Neste mês, por exemplo, a página oficial do MST publicou um artigo em que as autoras dão recomendações de como convencer as mulheres da “classe trabalhadora” a apoiar a legalização do aborto. “Essa é uma tarefa urgente que deve estar na agenda dos movimentos sociais e também nos campos institucionais”, diz o texto assinado por Delana Corazza e Angélica Tostes. O artigo elenca a religiosidade do povo brasileiro como um obstáculo à descriminalização do aborto, e faz recomendações de como se comunicar com as mulheres das classes mais baixas.
E esse é apenas o exemplo mais recente de como, à medida que a causa da reforma agrária perde relevância em um país cada vez mais urbano, o movimento se torna cada vez mais apegado a temas que têm zero relação com a distribuição de terras no campo.
Ou seja: pessoas pobres e sem instrução formal são atraídas para o movimento por causa da esperança na obtenção de terras, mas acabam sendo usadas como público cativo para a propagação ideias que nada têm a ver com o tema.
Arco-íris e socialismo
Ainda em 2019, o MST lançou uma publicação especial sobre os “LGBT Sem Terra”. Nela, o grupo admite que sua meta final é o socialismo, mas afirma que o tema da sexualidade é útil na busca por esse objetivo. “Hoje, enxergamos a diversidade sexual como parte dessa luta e da resistência no atual contexto político, dando materialidade ao projeto popular que carrega consigo o sonho da terra e dos seres humanos livres”, afirma o material, que também é mais direto logo adiante: “Hoje, um arco-íris se soma ao vermelho de nossa bandeira para construirmos juntos uma sociedade socialista, livre da opressão e exploração”.
A publicação explica que a aproximação com a população LGBT começou em 2015, com o primeiro seminário “O MST e a Diversidade Sexual”. Para o MST, a culpa da homofobia, claro, é do capitalismo. “A LGBTfobia, assim como o machismo, são manifestações concretas de um sistema de dominação, opressão e exploração, localizado na relação entre capitalismo e patriarcado”, diz o texto.
Neste ano, o MST passou a fazer parte da “Campanha Permanente Contra a LGBTI+fobia no Campo”. O movimento também organizou, na capital paulista, uma festa do Orgulho LGBT que recebeu o nome de “Close & Luta”.

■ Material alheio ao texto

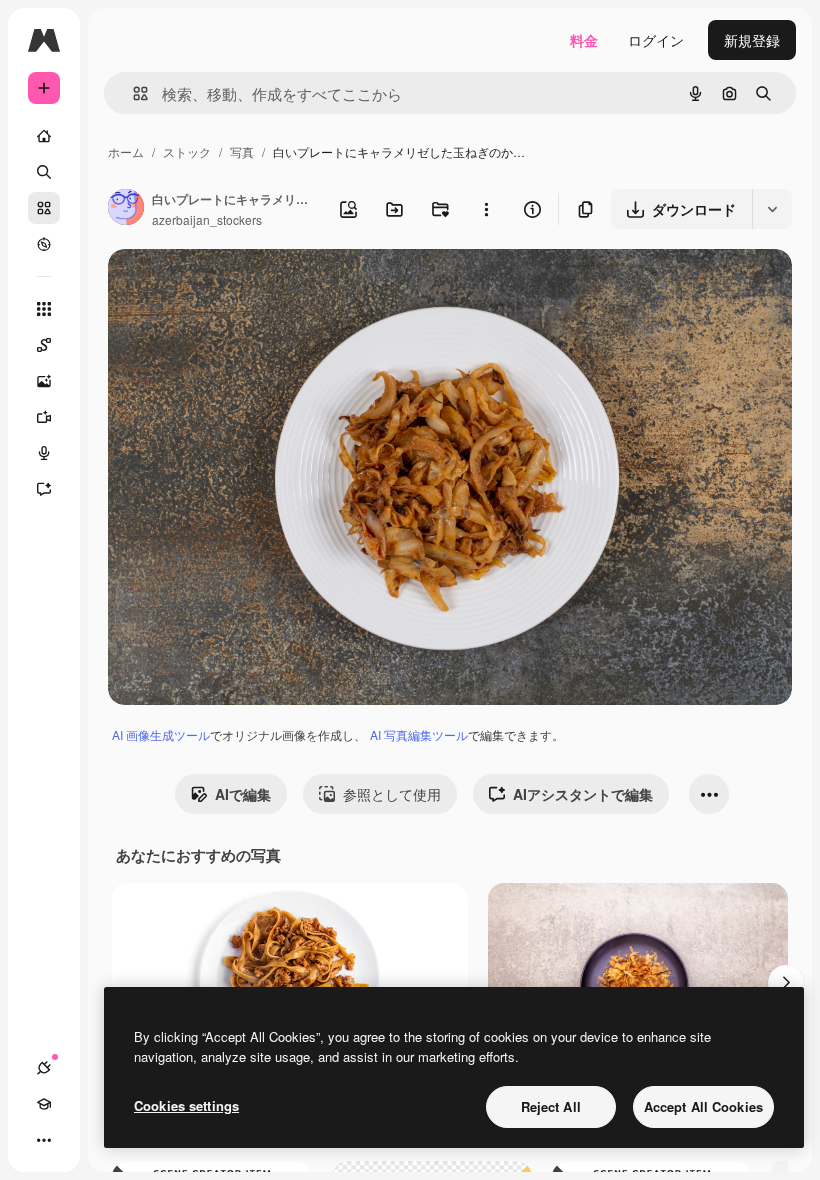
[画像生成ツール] (44, 381)
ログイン (656, 40)
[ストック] (44, 208)
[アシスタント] (44, 489)
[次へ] (786, 983)
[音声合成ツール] (44, 453)
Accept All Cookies (703, 1106)
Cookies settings (186, 1105)
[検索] (44, 172)
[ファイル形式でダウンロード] (772, 209)
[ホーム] (44, 136)
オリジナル (245, 287)
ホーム (126, 151)
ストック (187, 151)
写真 (242, 151)
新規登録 (752, 40)
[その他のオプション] (486, 209)
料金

A guinada progressista inclui até a adoção da linguagem neutra. “Queremos que nos mantenham vivos, vivas e vives”, disse Kelvin Nícolas, do Coletivo Nacional LGBTI+ do MST, em um artigo publicado em junho deste ano pela organização.
Aulas de feminismo em acampamento
Recentemente, o MST tem ampliado a sua agenda. A entidade agora promove oficinas sobre feminismo (sempre sob a ótima marxista). Uma das turmas reuniu 75 mulheres em um acampamento de Viamão (RS) para dicas de como enfrentar o patriarcado. Na visão do movimento, “o marxismo se une ao debate do feminismo a partir do momento em que traz em seus estudos a origem das diferenças de classes e a opressão da classe trabalhadora e faz repensar como as mulheres são oprimidas pelo sistema capitalista da propriedade privada”.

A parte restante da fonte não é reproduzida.